Confessions of Ex Drug Pusher


Is there a Pill for Pharmaceuticals Business Greed?

“As a doctor herself [Marcia Angell] and formerly editor-in-chief of the New England Journal of Medicine, a top U.S. medical journal, she argues that drug companies are simply not the innovative, risk-taking, entrepreneurial and virtuous powerhouses that they pretend to be.

” “This is an industry that in some ways is like the Wizard of Oz, still full of bluster but now being exposed as something far different from its image”, she writes.

“Instead of being an engine of innovation, it is a vast marketing machine.

“Instead of being a free-market success story, it lives off government-funded research and monopoly rights.

“Prozac was the first of a whole generation of drugs known as selective serotonin re-uptake inhibitors, or SSRIs. But in 2001, its patent expired.

“That meant generic companies could make the drug too, and the U.S. price fell by about 80 per cent.

“So Prozac’s original exclusive makers, Eli Lilly, no longer poured money into marketing it for depression.

“(Instead, they were busy repackaging it in a lavender-and-pink capsule and touting it under a new name, Sarafem, for a brand-new illness, “premenstrual dysphoric disorder”, under brand-new patent protection, but that’s another story).

“By then, the makers of Paxil and Zoloft were eagerly promoting their “new” depression drugs.

“Only, according to Angell, there wasn’t very much new about them.

“They are what are known in the trade as “me too” drugs, because they’re just variations on an old theme, not genuinely novel products.

” “This is one of the reasons”, Angell says, “that drug companies lavish so much creativity and money on marketing: They need to convince you to spend several times more for a drug still under patent when a generic version might do just as well”.”

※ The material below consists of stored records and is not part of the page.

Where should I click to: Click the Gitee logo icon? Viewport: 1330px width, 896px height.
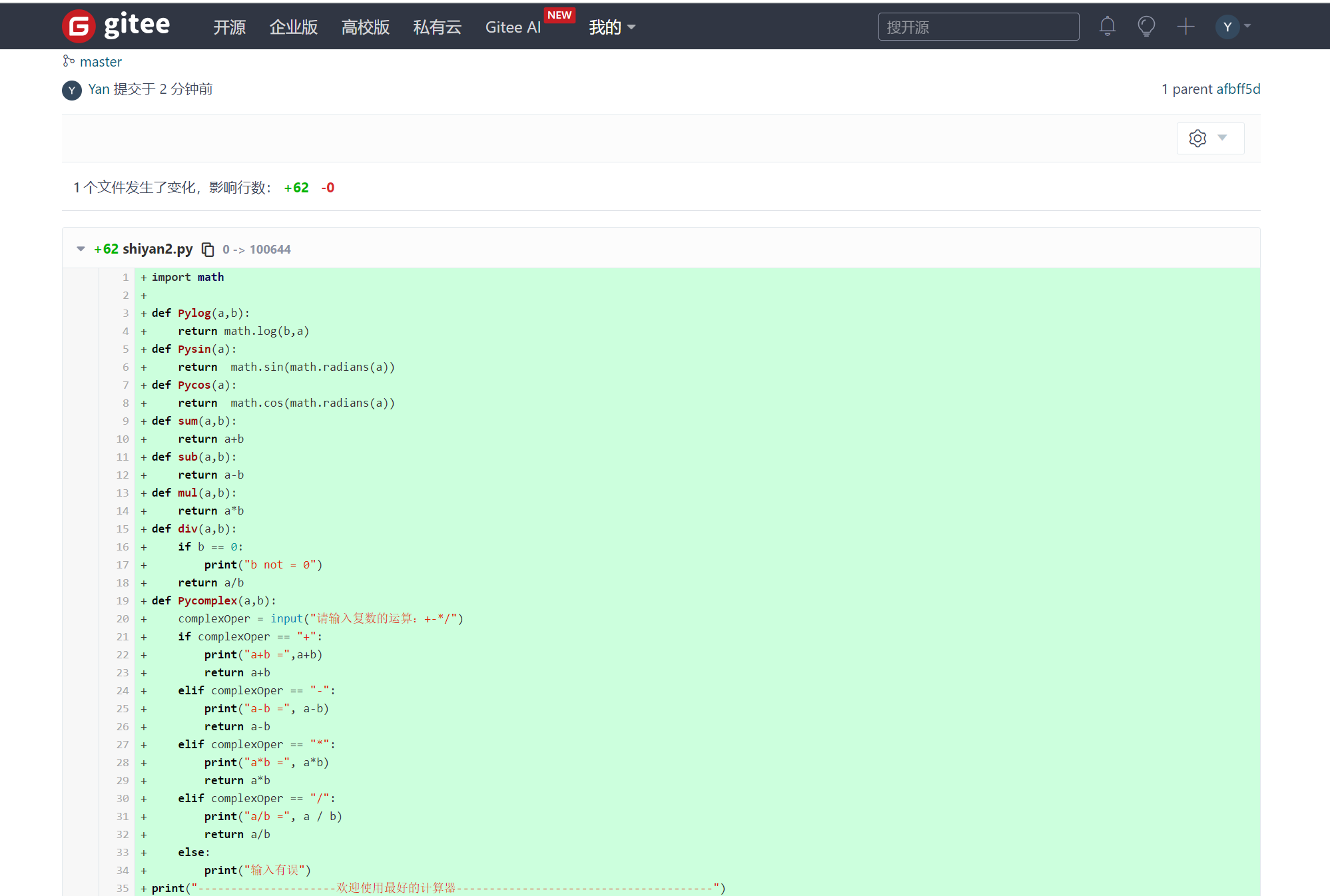click(x=79, y=27)
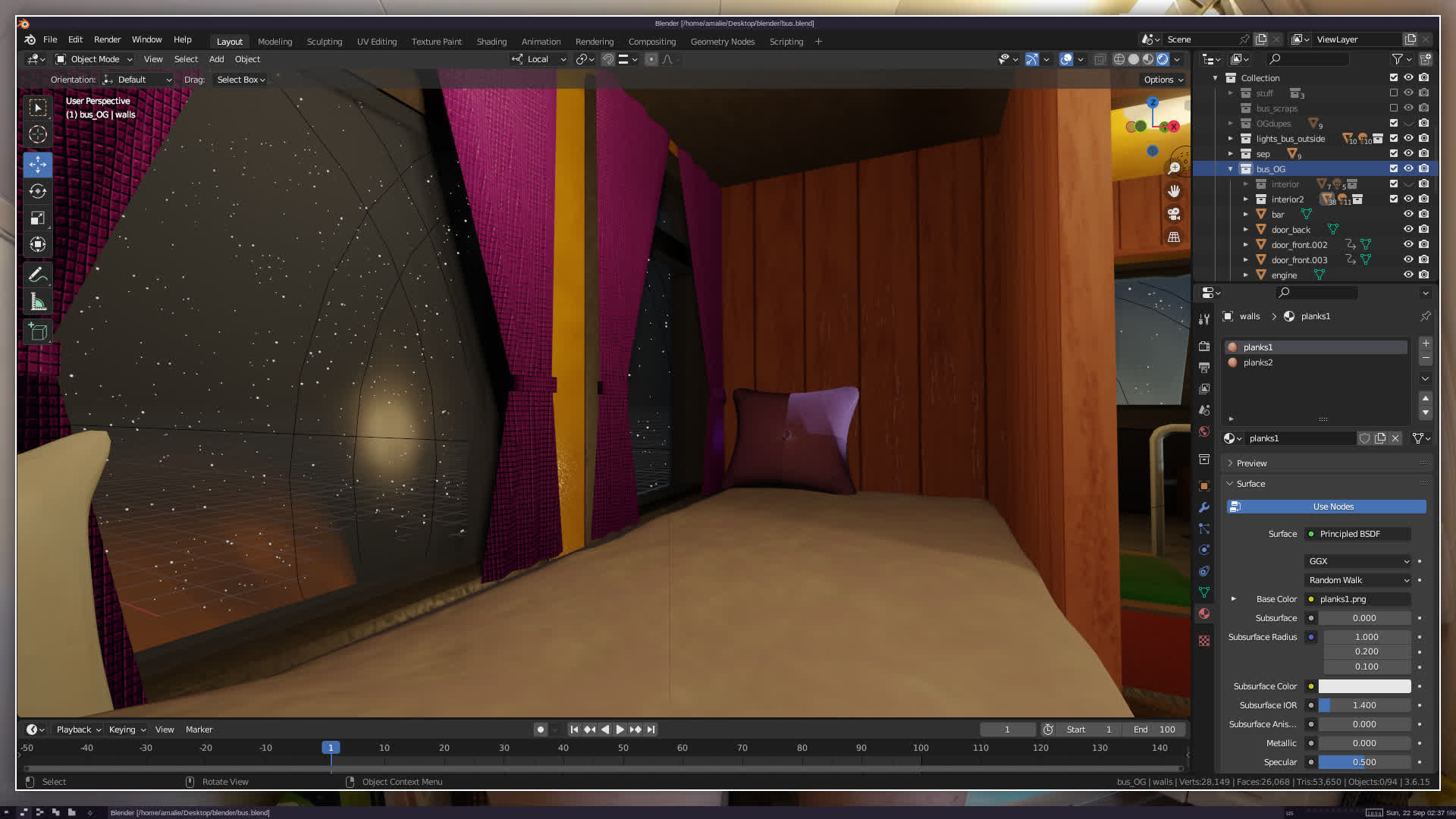Image resolution: width=1456 pixels, height=819 pixels.
Task: Choose the Add Cube tool
Action: pos(38,331)
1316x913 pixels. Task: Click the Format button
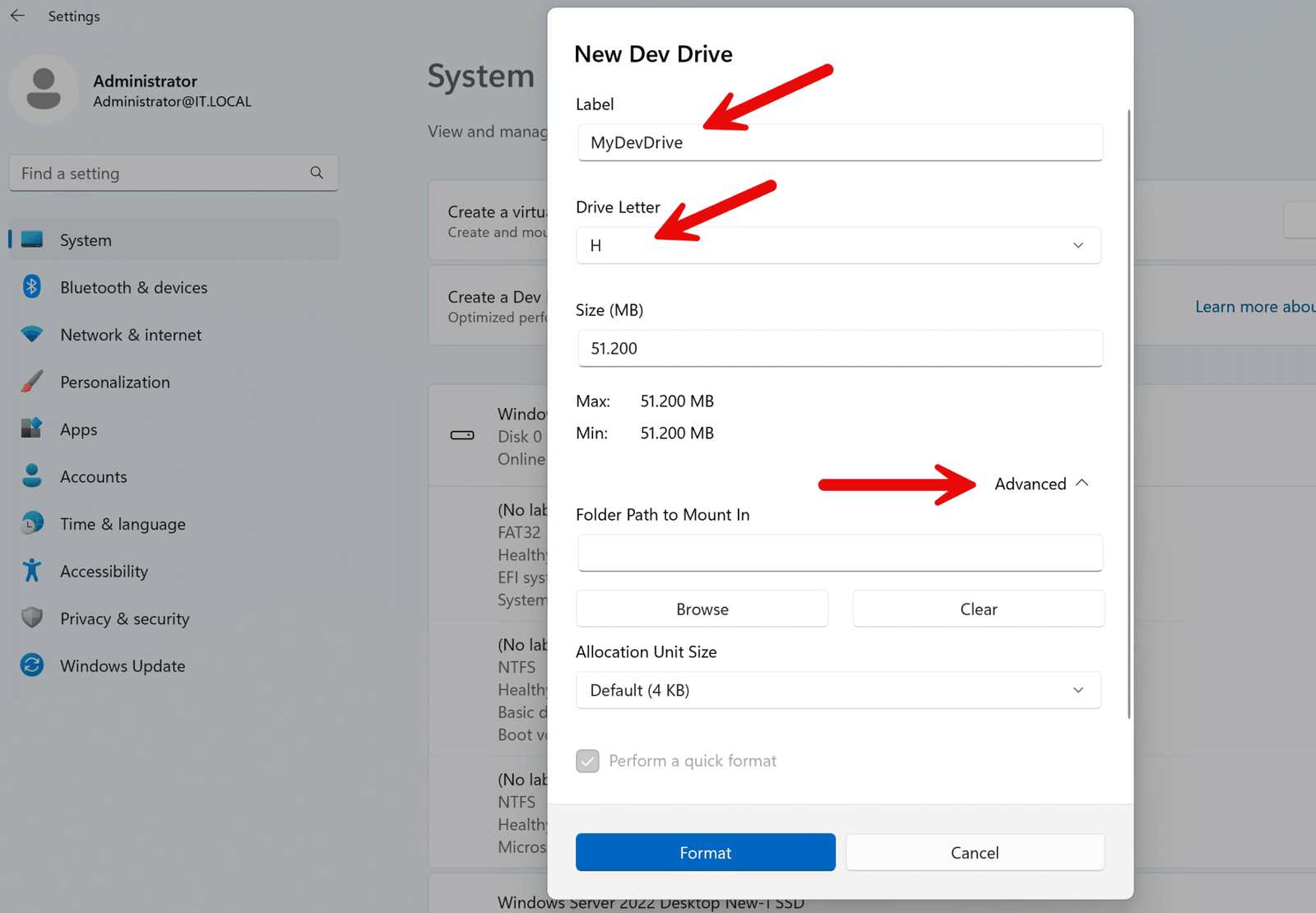point(705,852)
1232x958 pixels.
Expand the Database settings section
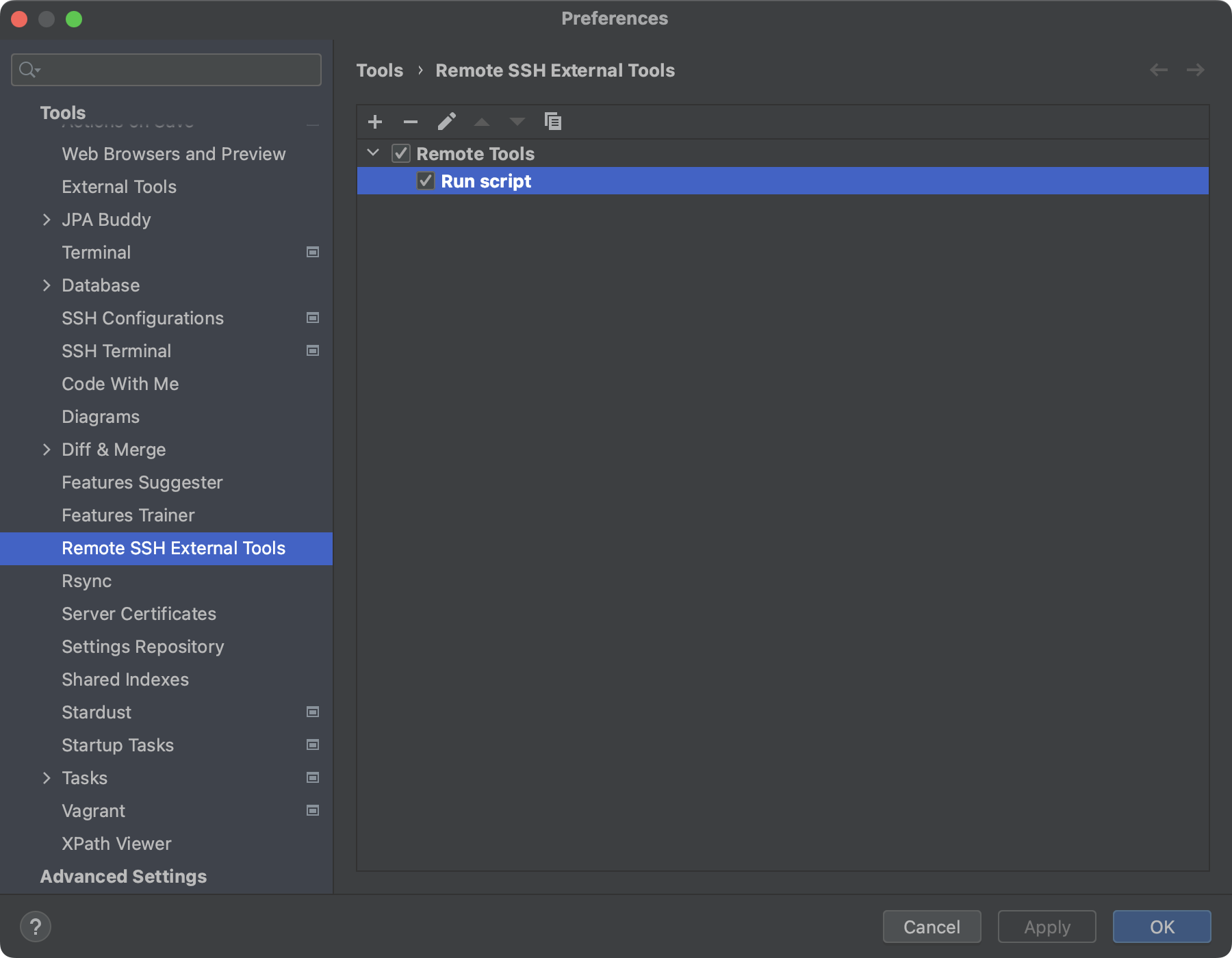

– Is There A Pill For Greed.

Blood Money

“Vast numbers of dead, the compromising of key elements within the medical community and its regulatory structures, the blind pursuit of billions of dollars in corporate profits, all have surfaced in a detonating pharmaceutical industry scandal of global dimension.”

– Drug Industry Scandal a “Crisis”.

While the pharmaceuticals business spends a lot on television marketing and class action lawsuits, they spend an equal amount of money bribing physicians to prescribe their particular drugs.

It is not uncommon to walk into a hospital on any given day and see nurses and aides eating lunch provided by a drug rep. In most cases, you will probably run into one.

Doctors routinely sign their orders with pens promoting a medication, and take treatment notes on similar memo pads.

In some cases, drug representatives charter fishing boats and arrange hunting trips to get their product into the hands of Americans nationwide.

And where does this money come from?

The insurance companies complain routinely about the rising cost of health care and yet approve unnecessary medicinal treatment options while raising their premiums on a regular basis.

So, when it comes to who’s really buying and selling while the pharmaceuticals business eats high on the hog; the answer is you, the hard working American who only wants to be healthy.